Each of these individuals have been given an epithet of "Father/Mother of XYZ field". Simply identify the field, and use the number to index into the field.
"Father"
Field
Index
Letter
William Hewson
HAEMATOLOGY
1
H
Gregor Mendel
GENETICS
2
E
Jean-Martin Charcot
NEUROLOGY
6
L
Andreas Vesalius
ANATOMY
1
A
Thomas Lewis
CARDIOLOGY
1
C
J. Marion Sims
GYNAECOLOGY
5
E
Paracelsus
TOXICOLOGY
7
L
Thomas Starzl
TRANSPLANT
7
L
William Beaumont
GASTROENTEROLOGY
3
S
Margaret Dayhoff
BIOINFORMATICS
6
F
Antonie van Leeuwenhoek
MICROBIOLOGY
4
R
Harvey Cushing
NEUROSURGERY
5
O
Edward Jenner
IMMUNOLOGY
2
M
Claude Bernard
PHYSIOLOGY
2
H
John Snow
EPIDEMIOLOGY
1
E
John Merrill
NEPHROLOGY
5
R
The clue phrase spells HELA CELLS FROM HER, referring to HENRIETTA LACKS, whose biological tissue was used (without her consent) to develop the HeLa immortalised cell-line, the oldest and one of the most widely-used human cell-lines.
Author's notes
Author: Dan
I would like to apologise for the lack of diversity in this puzzle — turns out the founders of the various medical fields in medicine are all white men (shocker!). Therefore, I would like to dedicate my author’s notes to the two women included in this puzzle — Margaret Oakley Dayhoff and Henrietta Lacks.

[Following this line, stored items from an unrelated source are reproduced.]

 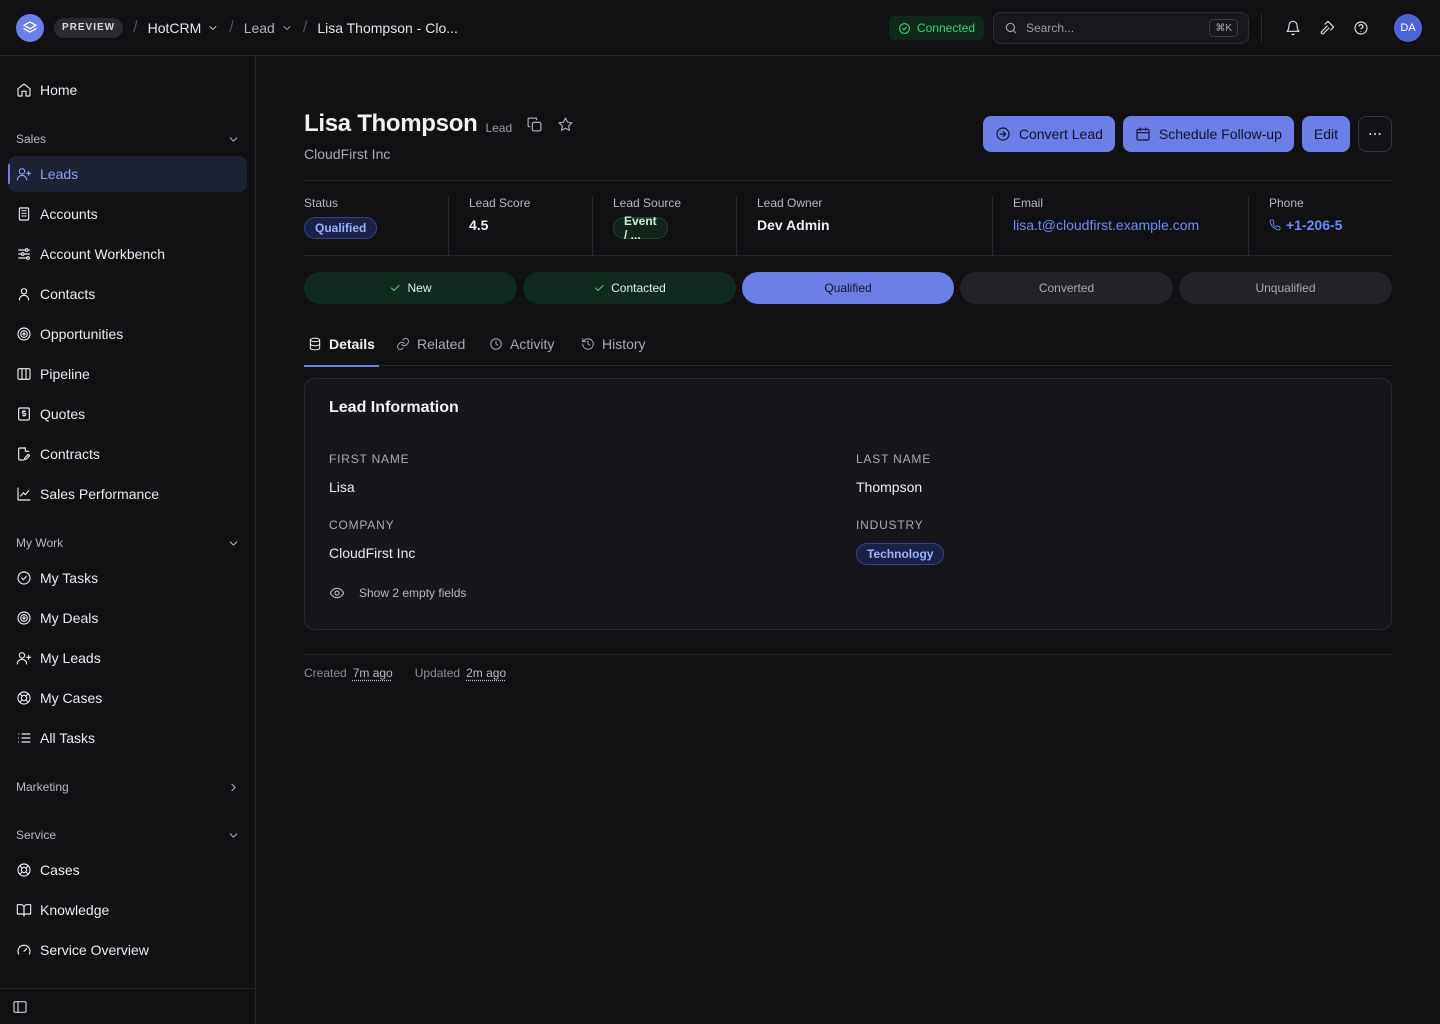 I want to click on clock-icon, so click(x=496, y=344).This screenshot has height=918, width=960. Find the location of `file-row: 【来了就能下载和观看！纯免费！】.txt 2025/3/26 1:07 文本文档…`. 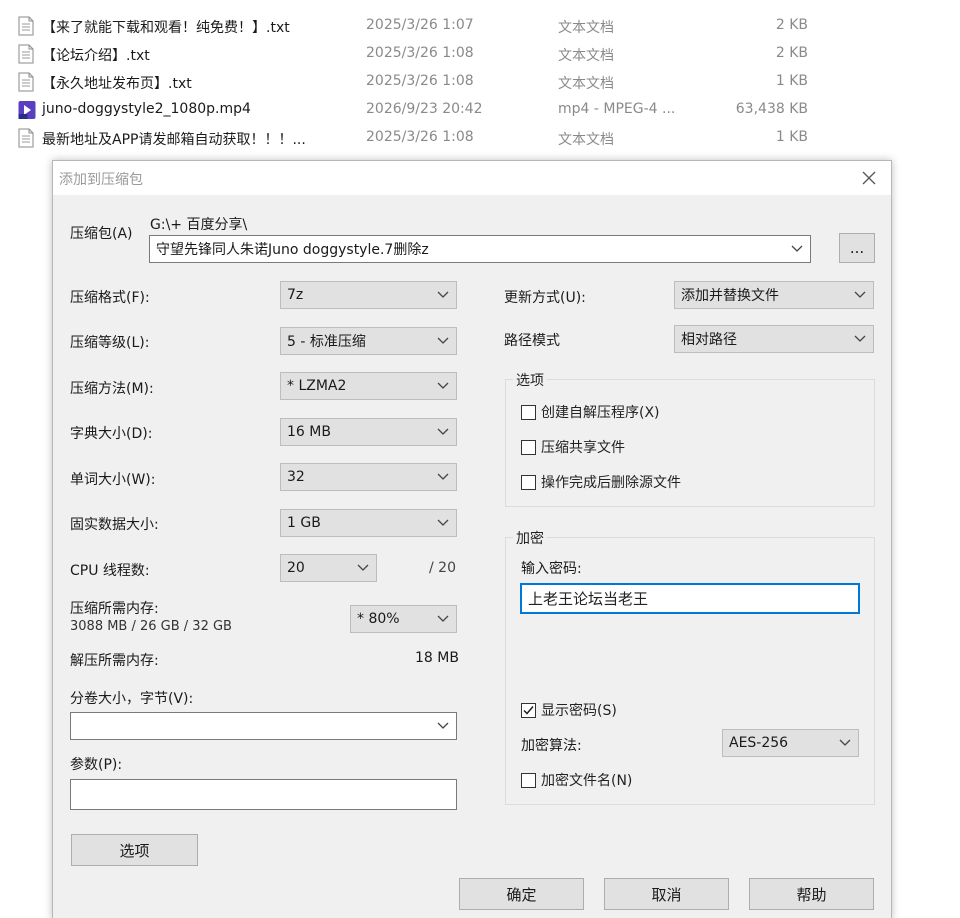

file-row: 【来了就能下载和观看！纯免费！】.txt 2025/3/26 1:07 文本文档… is located at coordinates (480, 26).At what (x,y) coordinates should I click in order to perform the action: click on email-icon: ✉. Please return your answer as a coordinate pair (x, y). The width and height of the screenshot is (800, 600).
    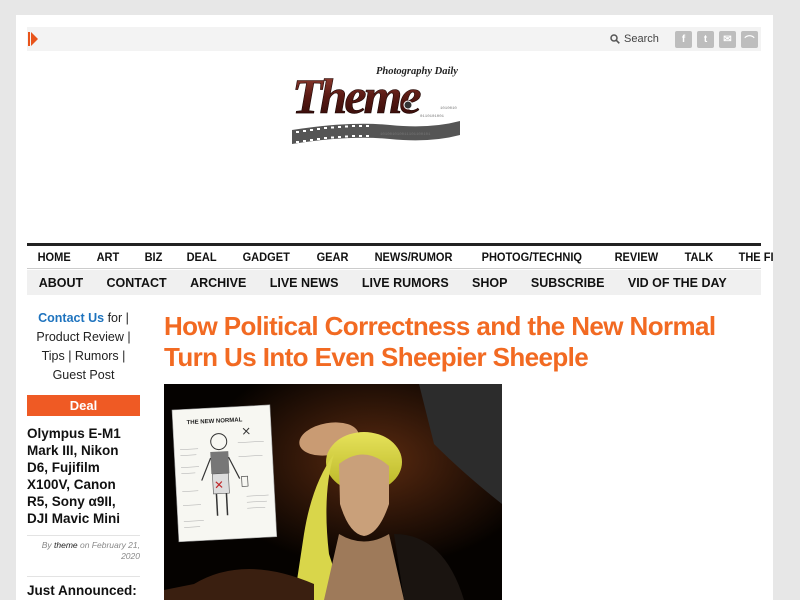
    Looking at the image, I should click on (728, 40).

Margaret Oakley Dayhoff is widely recognised as the “mother of bioinformatics”, introducing computational methods for analysing data, in particular protein sequences. In fact, as a setter of medical puzzles and a puzzler myself, I have much to thank Margaret for her contribution to the world of bioinformatics (and, incidentally, to puzzling) — she developed the one-letter coding for amino acids (see 4.4. Radiotherapy for a clue that references this) in order to minimise the data file sizes for each protein sequence back in 1966 (and has proceeded to haunt every biomedicine student in subsequent decades…)
Henrietta Lacks was an African-American woman who will forever remain immortalised in the field of biomedical research. For while she passed away from cervical cancer at the age of 31, her cervical cells (HeLa cells) isolated in 1951 remain immortalised forever, as they are the first immortalised human cell line and have contributed, and continue to contribute to, countless pieces of landmark biomedical research (e.g. Jonas Salk’s polio vaccine, the HPV vaccine, HIV/AIDS research, the Human Genome Project, and cancer research) to this day. I first encountered Henrietta Lacks’ story from a Radiolab podcast episode, which you can listen to here.
This puzzle is the third in this Hunt where the legendary John Snow, father of epidemiology, makes an appearance.